■ **WHAT IS REQUIRED**
Beginning at whichever line contains "Select the Stop 187,45 level label", reproduce each line of the records below word for word, ending with the last, and add nothing.

■ **RECORD EXTRACTS**
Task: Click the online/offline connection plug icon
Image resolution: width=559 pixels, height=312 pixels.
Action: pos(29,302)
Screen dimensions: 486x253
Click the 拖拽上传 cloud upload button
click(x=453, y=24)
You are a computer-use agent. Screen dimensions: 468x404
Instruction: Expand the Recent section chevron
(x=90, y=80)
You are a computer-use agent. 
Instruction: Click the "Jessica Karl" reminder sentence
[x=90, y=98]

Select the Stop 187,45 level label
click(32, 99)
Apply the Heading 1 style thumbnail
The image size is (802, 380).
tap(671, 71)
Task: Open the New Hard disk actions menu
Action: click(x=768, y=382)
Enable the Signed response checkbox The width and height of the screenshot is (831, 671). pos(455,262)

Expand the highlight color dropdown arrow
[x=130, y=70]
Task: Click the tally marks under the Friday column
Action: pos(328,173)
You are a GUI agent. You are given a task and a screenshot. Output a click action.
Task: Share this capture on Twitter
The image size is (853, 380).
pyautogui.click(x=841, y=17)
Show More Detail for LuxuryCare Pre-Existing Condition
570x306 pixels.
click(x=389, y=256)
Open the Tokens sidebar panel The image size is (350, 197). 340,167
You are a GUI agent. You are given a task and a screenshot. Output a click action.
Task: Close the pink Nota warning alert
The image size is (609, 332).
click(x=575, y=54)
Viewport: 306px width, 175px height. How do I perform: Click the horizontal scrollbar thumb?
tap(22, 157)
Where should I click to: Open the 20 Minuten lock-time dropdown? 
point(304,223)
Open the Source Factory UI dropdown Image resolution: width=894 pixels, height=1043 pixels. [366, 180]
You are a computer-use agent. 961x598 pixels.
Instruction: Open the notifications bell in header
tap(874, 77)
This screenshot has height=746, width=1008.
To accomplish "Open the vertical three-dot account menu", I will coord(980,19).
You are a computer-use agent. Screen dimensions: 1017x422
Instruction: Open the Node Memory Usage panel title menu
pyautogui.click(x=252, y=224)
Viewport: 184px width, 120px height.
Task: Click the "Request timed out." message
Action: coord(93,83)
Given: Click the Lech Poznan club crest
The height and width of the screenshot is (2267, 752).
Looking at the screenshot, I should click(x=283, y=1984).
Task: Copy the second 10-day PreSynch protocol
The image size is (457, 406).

■ **ANSWER SPACE**
Select the Stop 187,45 level label
click(32, 99)
Apply the Heading 1 style thumbnail
The image size is (802, 380).
tap(671, 71)
Task: Open the New Hard disk actions menu
Action: click(x=768, y=382)
Enable the Signed response checkbox The width and height of the screenshot is (831, 671). pos(455,262)

Expand the highlight color dropdown arrow
[x=130, y=70]
Task: Click the tally marks under the Friday column
Action: pos(328,173)
You are a GUI agent. You are given a task and a screenshot. Output a click action.
Task: Share this capture on Twitter
The image size is (853, 380).
pyautogui.click(x=841, y=17)
Show More Detail for LuxuryCare Pre-Existing Condition
570x306 pixels.
click(x=389, y=256)
Open the Tokens sidebar panel The image size is (350, 197). 340,167
You are a GUI agent. You are given a task and a screenshot. Output a click action.
Task: Close the pink Nota warning alert
The image size is (609, 332).
click(x=575, y=54)
Viewport: 306px width, 175px height. How do I perform: Click the horizontal scrollbar thumb?
tap(22, 157)
Where should I click to: Open the 20 Minuten lock-time dropdown? 
point(304,223)
Open the Source Factory UI dropdown Image resolution: width=894 pixels, height=1043 pixels. [366, 180]
You are a computer-use agent. 961x598 pixels.
Instruction: Open the notifications bell in header
tap(874, 77)
This screenshot has height=746, width=1008.
To accomplish "Open the vertical three-dot account menu", I will coord(980,19).
You are a computer-use agent. Screen dimensions: 1017x422
Instruction: Open the Node Memory Usage panel title menu
pyautogui.click(x=252, y=224)
Viewport: 184px width, 120px height.
Task: Click the "Request timed out." message
Action: coord(93,83)
Given: Click the Lech Poznan club crest
The height and width of the screenshot is (2267, 752).
Looking at the screenshot, I should click(x=283, y=1984).
Task: Copy the second 10-day PreSynch protocol
The image size is (457, 406).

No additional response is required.